Record set
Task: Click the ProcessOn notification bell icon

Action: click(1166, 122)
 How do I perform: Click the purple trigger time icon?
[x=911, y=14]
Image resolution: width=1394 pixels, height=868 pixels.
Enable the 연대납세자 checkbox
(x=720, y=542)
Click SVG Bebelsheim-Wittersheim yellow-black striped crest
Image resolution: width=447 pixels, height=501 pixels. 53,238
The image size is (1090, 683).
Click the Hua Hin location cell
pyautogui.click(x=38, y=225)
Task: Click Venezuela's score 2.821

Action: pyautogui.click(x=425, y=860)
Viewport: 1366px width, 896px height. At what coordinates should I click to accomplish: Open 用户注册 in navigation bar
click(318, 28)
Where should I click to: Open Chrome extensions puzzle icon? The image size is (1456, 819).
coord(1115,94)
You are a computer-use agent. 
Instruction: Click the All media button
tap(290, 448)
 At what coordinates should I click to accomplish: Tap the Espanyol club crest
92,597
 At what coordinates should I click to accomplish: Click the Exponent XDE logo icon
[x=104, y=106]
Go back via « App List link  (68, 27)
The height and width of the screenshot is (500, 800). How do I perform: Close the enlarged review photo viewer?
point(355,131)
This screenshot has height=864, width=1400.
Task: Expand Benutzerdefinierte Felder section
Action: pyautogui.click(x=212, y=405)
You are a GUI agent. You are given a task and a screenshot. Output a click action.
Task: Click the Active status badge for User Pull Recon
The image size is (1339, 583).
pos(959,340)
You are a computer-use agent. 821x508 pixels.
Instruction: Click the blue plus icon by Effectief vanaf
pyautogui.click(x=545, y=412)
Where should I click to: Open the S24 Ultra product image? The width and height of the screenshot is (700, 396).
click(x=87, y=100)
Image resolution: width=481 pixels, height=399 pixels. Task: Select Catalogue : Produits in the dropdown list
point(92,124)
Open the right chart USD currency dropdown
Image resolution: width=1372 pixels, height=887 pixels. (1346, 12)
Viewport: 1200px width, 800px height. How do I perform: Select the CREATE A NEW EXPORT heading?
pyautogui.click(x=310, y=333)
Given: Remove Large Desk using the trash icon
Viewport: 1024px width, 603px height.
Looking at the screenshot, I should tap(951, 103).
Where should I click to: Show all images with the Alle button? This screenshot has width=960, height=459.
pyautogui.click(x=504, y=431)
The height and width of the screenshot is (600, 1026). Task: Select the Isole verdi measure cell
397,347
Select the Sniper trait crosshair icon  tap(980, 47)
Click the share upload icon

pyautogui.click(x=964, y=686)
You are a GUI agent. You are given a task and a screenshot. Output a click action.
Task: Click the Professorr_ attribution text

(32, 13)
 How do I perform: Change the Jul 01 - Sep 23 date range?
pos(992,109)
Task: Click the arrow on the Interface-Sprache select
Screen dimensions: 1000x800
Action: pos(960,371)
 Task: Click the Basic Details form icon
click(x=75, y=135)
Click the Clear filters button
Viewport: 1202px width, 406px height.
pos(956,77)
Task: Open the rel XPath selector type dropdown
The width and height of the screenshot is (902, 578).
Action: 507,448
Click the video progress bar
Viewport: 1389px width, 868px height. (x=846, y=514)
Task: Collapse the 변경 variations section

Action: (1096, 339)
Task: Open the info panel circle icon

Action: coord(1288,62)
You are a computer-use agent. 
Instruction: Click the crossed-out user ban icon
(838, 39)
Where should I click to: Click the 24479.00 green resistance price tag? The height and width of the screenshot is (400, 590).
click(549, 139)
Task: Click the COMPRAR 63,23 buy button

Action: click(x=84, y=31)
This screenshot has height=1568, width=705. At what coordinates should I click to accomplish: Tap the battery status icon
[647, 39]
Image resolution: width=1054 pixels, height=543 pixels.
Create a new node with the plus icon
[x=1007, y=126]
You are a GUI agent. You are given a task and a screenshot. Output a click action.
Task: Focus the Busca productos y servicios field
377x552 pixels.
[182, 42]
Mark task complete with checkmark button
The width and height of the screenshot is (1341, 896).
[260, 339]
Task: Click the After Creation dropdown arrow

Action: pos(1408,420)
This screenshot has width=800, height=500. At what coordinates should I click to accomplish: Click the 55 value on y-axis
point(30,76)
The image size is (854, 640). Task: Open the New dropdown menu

Goal
Arrange every line of the records above in a Markdown table with the columns Row and Line. Number the rows in order and omit blank lines.

Response below
| Row | Line |
|---|---|
| 1 | Task: Click the ProcessOn notification bell icon |
| 2 | Action: click(1166, 122) |
| 3 |  How do I perform: Click the purple trigger time icon? |
| 4 | [x=911, y=14] |
| 5 | Image resolution: width=1394 pixels, height=868 pixels. |
| 6 | Enable the 연대납세자 checkbox |
| 7 | (x=720, y=542) |
| 8 | Click SVG Bebelsheim-Wittersheim yellow-black striped crest |
| 9 | Image resolution: width=447 pixels, height=501 pixels. 53,238 |
| 10 | The image size is (1090, 683). |
| 11 | Click the Hua Hin location cell |
| 12 | pyautogui.click(x=38, y=225) |
| 13 | Task: Click Venezuela's score 2.821 |
| 14 | Action: pyautogui.click(x=425, y=860) |
| 15 | Viewport: 1366px width, 896px height. At what coordinates should I click to accomplish: Open 用户注册 in navigation bar |
| 16 | click(318, 28) |
| 17 | Where should I click to: Open Chrome extensions puzzle icon? The image size is (1456, 819). |
| 18 | coord(1115,94) |
| 19 | You are a computer-use agent.  |
| 20 | Instruction: Click the All media button |
| 21 | tap(290, 448) |
| 22 |  At what coordinates should I click to accomplish: Tap the Espanyol club crest |
| 23 | 92,597 |
| 24 |  At what coordinates should I click to accomplish: Click the Exponent XDE logo icon |
| 25 | [x=104, y=106] |
| 26 | Go back via « App List link  (68, 27) |
| 27 | The height and width of the screenshot is (500, 800). How do I perform: Close the enlarged review photo viewer? |
| 28 | point(355,131) |
| 29 | This screenshot has height=864, width=1400. |
| 30 | Task: Expand Benutzerdefinierte Felder section |
| 31 | Action: pyautogui.click(x=212, y=405) |
| 32 | You are a GUI agent. You are given a task and a screenshot. Output a click action. |
| 33 | Task: Click the Active status badge for User Pull Recon |
| 34 | The image size is (1339, 583). |
| 35 | pos(959,340) |
| 36 | You are a computer-use agent. 821x508 pixels. |
| 37 | Instruction: Click the blue plus icon by Effectief vanaf |
| 38 | pyautogui.click(x=545, y=412) |
| 39 | Where should I click to: Open the S24 Ultra product image? The width and height of the screenshot is (700, 396). |
| 40 | click(x=87, y=100) |
| 41 | Image resolution: width=481 pixels, height=399 pixels. Task: Select Catalogue : Produits in the dropdown list |
| 42 | point(92,124) |
| 43 | Open the right chart USD currency dropdown |
| 44 | Image resolution: width=1372 pixels, height=887 pixels. (1346, 12) |
| 45 | Viewport: 1200px width, 800px height. How do I perform: Select the CREATE A NEW EXPORT heading? |
| 46 | pyautogui.click(x=310, y=333) |
| 47 | Given: Remove Large Desk using the trash icon |
| 48 | Viewport: 1024px width, 603px height. |
| 49 | Looking at the screenshot, I should tap(951, 103). |
| 50 | Where should I click to: Show all images with the Alle button? This screenshot has width=960, height=459. |
| 51 | pyautogui.click(x=504, y=431) |
| 52 | The height and width of the screenshot is (600, 1026). Task: Select the Isole verdi measure cell |
| 53 | 397,347 |
| 54 | Select the Sniper trait crosshair icon  tap(980, 47) |
| 55 | Click the share upload icon |
| 56 | pyautogui.click(x=964, y=686) |
| 57 | You are a GUI agent. You are given a task and a screenshot. Output a click action. |
| 58 | Task: Click the Professorr_ attribution text |
| 59 | (32, 13) |
| 60 |  How do I perform: Change the Jul 01 - Sep 23 date range? |
| 61 | pos(992,109) |
| 62 | Task: Click the arrow on the Interface-Sprache select |
| 63 | Screen dimensions: 1000x800 |
| 64 | Action: pos(960,371) |
| 65 |  Task: Click the Basic Details form icon |
| 66 | click(x=75, y=135) |
| 67 | Click the Clear filters button |
| 68 | Viewport: 1202px width, 406px height. |
| 69 | pos(956,77) |
| 70 | Task: Open the rel XPath selector type dropdown |
| 71 | The width and height of the screenshot is (902, 578). |
| 72 | Action: 507,448 |
| 73 | Click the video progress bar |
| 74 | Viewport: 1389px width, 868px height. (x=846, y=514) |
| 75 | Task: Collapse the 변경 variations section |
| 76 | Action: (1096, 339) |
| 77 | Task: Open the info panel circle icon |
| 78 | Action: coord(1288,62) |
| 79 | You are a computer-use agent.  |
| 80 | Instruction: Click the crossed-out user ban icon |
| 81 | (838, 39) |
| 82 | Where should I click to: Click the 24479.00 green resistance price tag? The height and width of the screenshot is (400, 590). |
| 83 | click(549, 139) |
| 84 | Task: Click the COMPRAR 63,23 buy button |
| 85 | Action: click(x=84, y=31) |
| 86 | This screenshot has height=1568, width=705. At what coordinates should I click to accomplish: Tap the battery status icon |
| 87 | [647, 39] |
| 88 | Image resolution: width=1054 pixels, height=543 pixels. |
| 89 | Create a new node with the plus icon |
| 90 | [x=1007, y=126] |
| 91 | You are a GUI agent. You are given a task and a screenshot. Output a click action. |
| 92 | Task: Focus the Busca productos y servicios field |
| 93 | 377x552 pixels. |
| 94 | [182, 42] |
| 95 | Mark task complete with checkmark button |
| 96 | The width and height of the screenshot is (1341, 896). |
| 97 | [260, 339] |
| 98 | Task: Click the After Creation dropdown arrow |
| 99 | Action: pos(1408,420) |
| 100 | This screenshot has width=800, height=500. At what coordinates should I click to accomplish: Click the 55 value on y-axis |
| 101 | point(30,76) |
| 102 | The image size is (854, 640). Task: Open the New dropdown menu |